À PRODUIRE => Dressez la liste de toutes les séries citées par leur titre dans l'extrait ci-dessous sur Netflix.

EXTRAIT DU DOCUMENT =>
────

La règle, c’est qu’il n’y a pas de règle
La série Dear White People n’est pas la seule à n’avoir pas eu droit à des « saisons » comme les autres.The OA, la production surprise de Netflix de 2016, a ainsi teasé son grand retour en annonçant une… Partie 2.
De même, la série The Ranch est censée être composée de « deux saisons de deux parties », qui ont été mises en ligne à quatre dates différentes. Sur la plateforme, Netflix classe ces quatre volets en quatre onglets, sans faire mention de saisonnalité. Du côté des médias spécialisés, on se retrouve obligés de redoubler de précisions pour faire mention du nouvel opus, tant les subtilités deviennent complexes à détailler.
Ce changement de langage confirme la logique de la plateforme : la règle est qu’il n’y a pas de règle. Netflix n’est tenu par aucun objectif de diffusion linéaire, aucun calendrier, aucune deadline ou « rentrée des séries ».
Ainsi, le géant américain peut se permettre de faire attendre les fans d’Unbreakable Kimmy Schmidt un an, pour ne leur offrir que 6 malheureux épisodes de trente minutes, d’une quatrième saison soudain morcelée en « deux parties ». Les trois premières saisons n’avaient pas été découpées de la sorte. Aucune date de sortie n’est annoncée pour la Partie 2.
Qu’importe les raisons d’un tel découpage — faire durer la série plus longtemps, alors que l’on sait depuis peu que ce quatrième volet sera le dernier ? — , le résultat est le même : les fans regarderont tous les épisodes, et devront patienter pour la deuxième partie.
Et si pendant quelques mois, les spectateurs attendent, dans quelques années, plus personne ne se souviendra de cet étrange découpage. Car la plateforme construit peu à peu son catalogue, et ses productions originales ont vocation à y rester — contrairement aux productions tierces dont Netflix doit régulièrement renouveler les droits de diffusion pour les garder en ligne à l’international.
Du rejet du terme « annulation »
Cette spécificité sémantique ne s’applique pas qu’aux saisons. C’est tout un langage que la plateforme développe. Todd Yellin, vice-président produit chez Netflix, souhaiterait par exemple que l’on n’utilise plus le mot « annuler » pour parler des séries que la multinationale ne renouvelle pas.
Rencontré par Numerama au cours d’une table ronde organisée lors de la conférence See What’s Next de Netflix le 19 avril 2018, il expliquait combien il était malvenu, selon lui, de parler d’annulation à propos de la série Sense8 — qu’un film viendra clôturer le 8 juin prochain après que la plateforme a décidé de ne pas produire de troisième saison :
« Lorsque les networks de la télévision traditionnelle annulent une série, c’est terminé, on ne la revoit jamais plus. Sense8 sera sur notre plateforme pour toujours. Vous pourrez voir les deux saisons et le film. Donc, nous n’avons pas annulé Sense8, nous avons conclu l’histoire et nous avons décidé de ne pas produire de nouveaux épisodes. »

────

Entrées de la collection
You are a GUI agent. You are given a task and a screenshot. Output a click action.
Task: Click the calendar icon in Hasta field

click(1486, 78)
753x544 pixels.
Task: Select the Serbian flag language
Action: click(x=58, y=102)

────

RÉPONSE CI-DESSOUS =>
- Dear White People
- The OA
- The Ranch
- Unbreakable Kimmy Schmidt
- Sense8